Dal 28 febbraio all’11 marzo. Piero Maccarinelli porta in scena, con “La banalità dell’amore”, l’acclamato testo della scrittrice israeliana Savyon Liebrecht con una storia d’amore senza frontiere, quella tra Hannah Arendt e Martin Heidegger, una relazione da tanti definita impossibile o addirittura maledetta, certamente oggetto di aspre critiche e invisa ai più. Si tratta però, nonostante tutto, di un’immensa e universale dichiarazione di un amore che vive nel tempo, nonostante la storia, la filosofia e le vite umane sembrino essere, solo all’apparenza, prive di un qualsiasi legame, intrecciandosi poi violentemente nel modo più inaspettato.
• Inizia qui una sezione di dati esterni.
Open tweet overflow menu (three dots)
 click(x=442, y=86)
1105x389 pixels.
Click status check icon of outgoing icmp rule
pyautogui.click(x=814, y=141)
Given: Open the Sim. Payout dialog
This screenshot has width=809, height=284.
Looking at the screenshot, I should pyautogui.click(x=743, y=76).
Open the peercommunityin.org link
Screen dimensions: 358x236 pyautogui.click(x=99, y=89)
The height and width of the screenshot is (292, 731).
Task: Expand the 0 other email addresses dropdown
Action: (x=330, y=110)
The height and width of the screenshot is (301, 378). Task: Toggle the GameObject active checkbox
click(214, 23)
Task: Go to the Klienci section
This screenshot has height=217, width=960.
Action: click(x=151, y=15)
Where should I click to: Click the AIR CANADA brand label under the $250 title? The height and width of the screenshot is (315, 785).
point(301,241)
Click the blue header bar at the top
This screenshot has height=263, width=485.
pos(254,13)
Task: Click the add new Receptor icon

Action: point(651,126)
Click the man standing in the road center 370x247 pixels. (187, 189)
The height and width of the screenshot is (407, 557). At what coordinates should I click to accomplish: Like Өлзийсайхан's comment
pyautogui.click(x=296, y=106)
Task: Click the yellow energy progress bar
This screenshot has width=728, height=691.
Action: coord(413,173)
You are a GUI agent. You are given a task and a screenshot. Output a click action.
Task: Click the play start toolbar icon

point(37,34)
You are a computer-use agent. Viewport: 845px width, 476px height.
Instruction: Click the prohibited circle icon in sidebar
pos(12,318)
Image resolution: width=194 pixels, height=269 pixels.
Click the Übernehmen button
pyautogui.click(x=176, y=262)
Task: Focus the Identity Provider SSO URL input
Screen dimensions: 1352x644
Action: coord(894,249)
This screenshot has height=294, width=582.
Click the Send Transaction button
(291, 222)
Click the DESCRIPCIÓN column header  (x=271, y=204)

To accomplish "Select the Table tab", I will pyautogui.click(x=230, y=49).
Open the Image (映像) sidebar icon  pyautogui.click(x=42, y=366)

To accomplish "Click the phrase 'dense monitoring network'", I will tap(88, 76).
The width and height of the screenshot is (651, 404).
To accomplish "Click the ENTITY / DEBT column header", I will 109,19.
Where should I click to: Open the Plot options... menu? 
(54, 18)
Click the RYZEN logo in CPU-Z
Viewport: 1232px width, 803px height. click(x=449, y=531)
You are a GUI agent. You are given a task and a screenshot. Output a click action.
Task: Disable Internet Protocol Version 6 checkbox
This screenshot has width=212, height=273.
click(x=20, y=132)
Dal 20 dicembre al 7 gennaio Francesco Saponaro dirige “Ragazze sole con qualche esperienza”, drammaturgia di Enzo Moscato che narra l’amore, la violenza, il sangue e la lussuria di due femminielli napoletani, Grand Hotel e Bolero Film, ambientando le vicende in uno squallido appartamento dei Quartieri Spagnoli, luogo di passaggio, di amori improvvisi pronti per essere usati e gettati via nell’attesa del prossimo cliente. Un testo verace, che unisce il tema dell’identità sessuale a quello della malavita, in un contesto napoletano che si fa crogiolo di vite, pensieri e condizioni umane diversissime tra loro.